I ask if she has heard of scholarships. She hasn’t. I tell her about these organizations that can help her daughter finish school, like One Girl Can. They keep girls from needy backgrounds in school. She tells me it would be great for her daughter. Someone walks in, but we cannot see through the smoke. She comes closer and Nekesa introduces me to her eldest, Nasimiyu. Apparently, she could not also complete school for lack of fees. They decided she would rather stay home and help around with the brewing business.
We share a stool with Nasimiyu. She anxiously puts more firewood into the fire. I ask if she is okay. She is mostly worried I am a writer and she might be a news item somewhere. I laugh, at myself.
I try to break down this blogging thing I have started. She smiles most of the time, exposing her gap. I trust her.
‘Is your sister in school?’
‘No. She has not been for a while. ‘
‘Talk to her. If she can go why wouldn’t she.’
‘She does not want to. ‘
‘If you had a chance to, what would you do.’
‘I would study like I never have. And make something useful out of myself. But she does not know.’
‘I don’t think she doesn’t know. I think she has gotten comfortable with this life. ‘
‘This life. The tips, the attention, few coins make you forget your troubles for a little while.’

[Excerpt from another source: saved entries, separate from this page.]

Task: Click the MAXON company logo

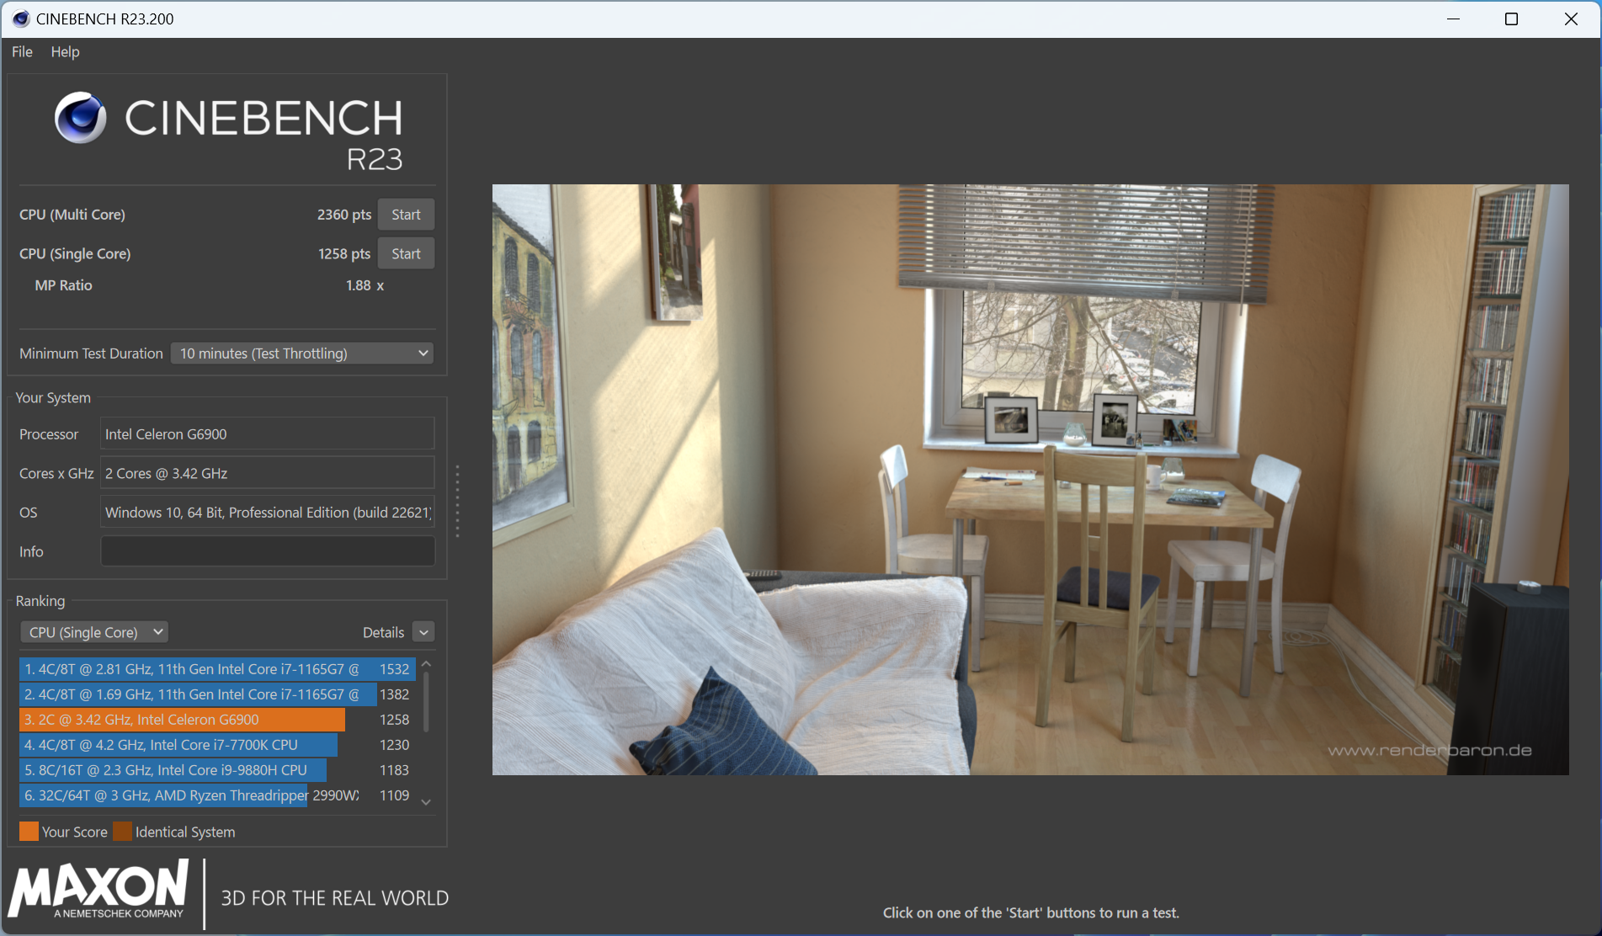Action: click(98, 891)
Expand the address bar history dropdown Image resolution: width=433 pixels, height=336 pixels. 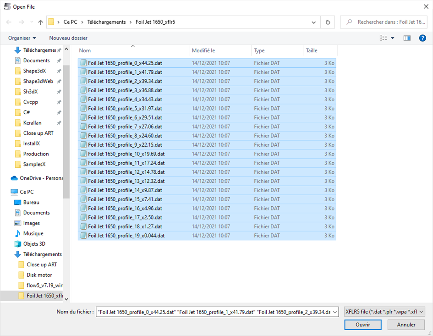click(314, 22)
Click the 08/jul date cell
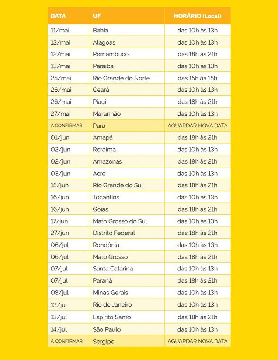 click(60, 293)
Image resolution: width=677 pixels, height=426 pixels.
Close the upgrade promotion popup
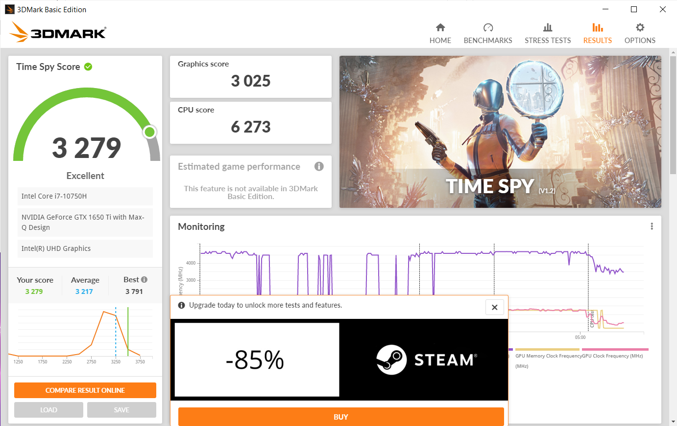[494, 307]
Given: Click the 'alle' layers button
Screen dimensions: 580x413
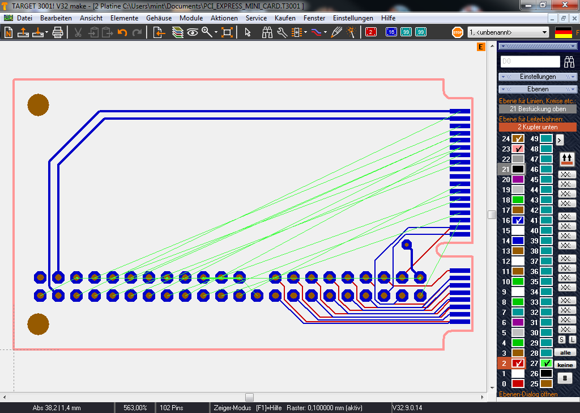Looking at the screenshot, I should 565,352.
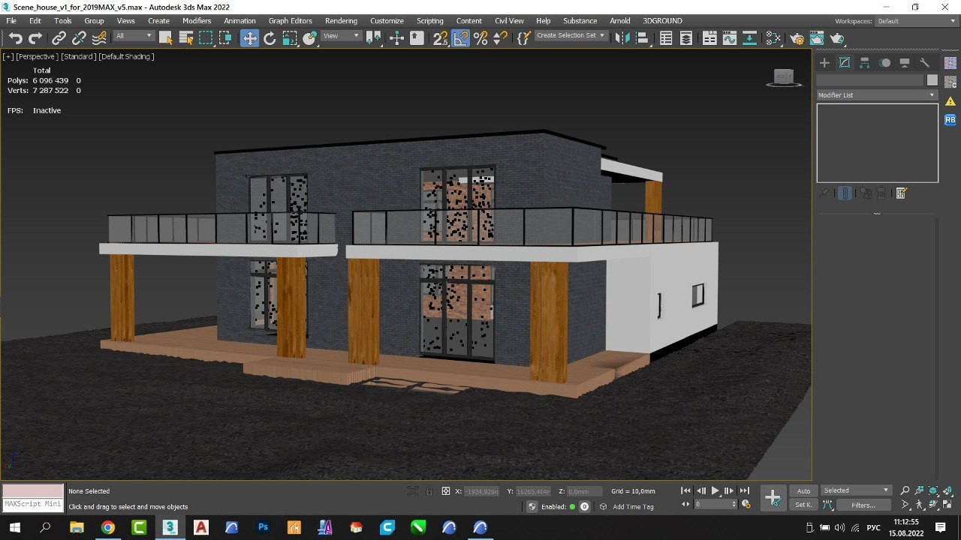This screenshot has width=961, height=540.
Task: Open the Curve Editor icon
Action: [729, 38]
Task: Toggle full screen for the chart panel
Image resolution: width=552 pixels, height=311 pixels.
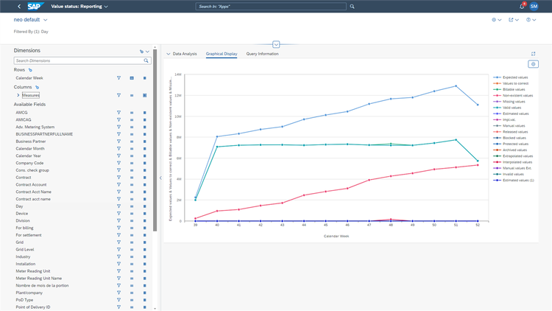Action: [533, 54]
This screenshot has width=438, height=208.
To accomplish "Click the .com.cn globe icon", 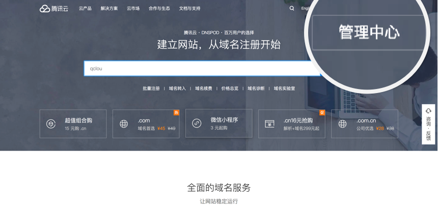I will [x=342, y=124].
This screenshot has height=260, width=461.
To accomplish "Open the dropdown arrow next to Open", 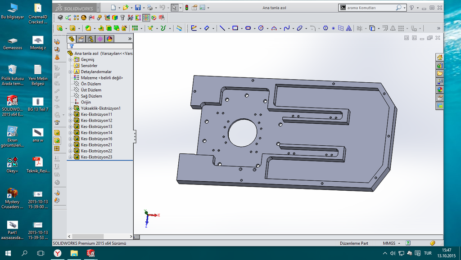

‘True. But they will still come to haunt you. You know to make the extra money, I go with a guy sometimes. ‘
I am praying in my heart that going in this sense should be the literal. It would mean even the youngest has to sometimes. I grind my teeth at the thought of giving myself to a drunken stranger I did not know. No affection, no attention just his dues. Who am I to judge? This is the life she has, chosen or not chosen for her, she had little to do with.
‘But see, it is not because I sell my body for money. I must. The extra coin goes a long way in supplementing for food especially when things are bad.’
‘They get that bad?’
‘Sometimes they do. My younger sister has a child. ‘
She laughs, a light laugh.
‘Have you made bad decisions before?’
‘Are you seriously asking? I am the queen of bad decisions. I have on so many levels.’
Her younger sister got paged by a clientele but because herself she was too drunk that night she could not make out the father. I wonder if sometimes when they draw out resemblances from the clients. They considered terminating the pregnancy since another mouth to feed would be a hard bargain on their already dead finances. It was too expensive an option than carrying the pregnancy to term. She did. We all make mistakes, it is only human. But in the end, we must make peace with our mistakes, downfalls, bad decisions and heartbreaks too. We must accept that this is the life we were given, but as much as we had little in deciding how it became, we are the masters of how it goes.